**PROBLEMS:**
A – Answer these questions about the HOLCF stream file:
(i) Which institution holds the copyright, and in what year?
(ii) Which two isomorphisms are stated to be strict?
(iii) Which simpset does the prover pass to asm_simp_tac?
B – Repeat the data records from the line containing "Image resolution: width=501" through the end of the records, both ends included. Leave the pictures out.

**SELECTED TEXT:**
__________
Franz Regensburger's Higher-Order Logic of Computable Functions embedding LCF
in HOL.
(* Title: HOLCF/stream.ML
ID: $Id$
Author: Franz Regensburger
Copyright 1993 Technische Universitaet Muenchen
Lemmas for stream.thy
*)
open Stream;
(* ------------------------------------------------------------------------*)
(* The isomorphisms stream_rep_iso and stream_abs_iso are strict *)
(* ------------------------------------------------------------------------*)
val stream_iso_strict= stream_rep_iso RS (stream_abs_iso RS
(allI RSN (2,allI RS iso_strict)));
val stream_rews = [stream_iso_strict RS conjunct1,
stream_iso_strict RS conjunct2];
(* ------------------------------------------------------------------------*)
(* Properties of stream_copy *)
(* ------------------------------------------------------------------------*)
fun prover defs thm = prove_goalw Stream.thy defs thm
(fn prems =>
[
(cut_facts_tac prems 1),
(asm_simp_tac (HOLCF_ss addsimps
(stream_rews @ [stream_abs_iso,stream_rep_iso])) 1)
]);
val stream_copy =
[
prover [stream_copy_def] "stream_copy[f][UU]=UU",
prover [stream_copy_def,scons_def]
"x~=UU ==> stream_copy[f][scons[x][xs]]= scons[x][f[xs]]"
];
val stream_rews = stream_copy @ stream_rews;
(* ------------------------------------------------------------------------*)
(* Exhaustion and elimination for streams *)
(* ------------------------------------------------------------------------*)
__________
Data records:
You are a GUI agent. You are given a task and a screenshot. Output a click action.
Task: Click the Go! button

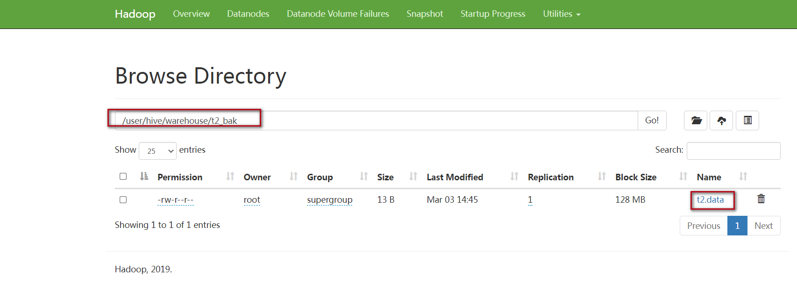point(652,121)
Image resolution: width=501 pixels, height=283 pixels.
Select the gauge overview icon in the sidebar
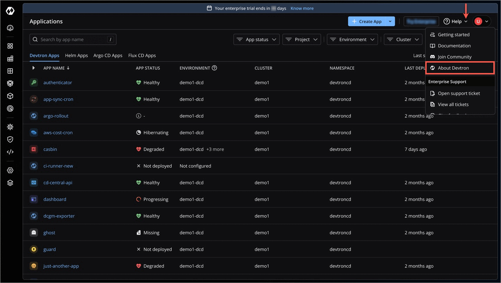10,28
__________
**ANSWERS:**
A –
(i) Technische Universitaet Muenchen, 1993.
(ii) stream_rep_iso and stream_abs_iso.
(iii) HOLCF_ss.

B –
Image resolution: width=501 pixels, height=283 pixels.
Select the gauge overview icon in the sidebar
10,28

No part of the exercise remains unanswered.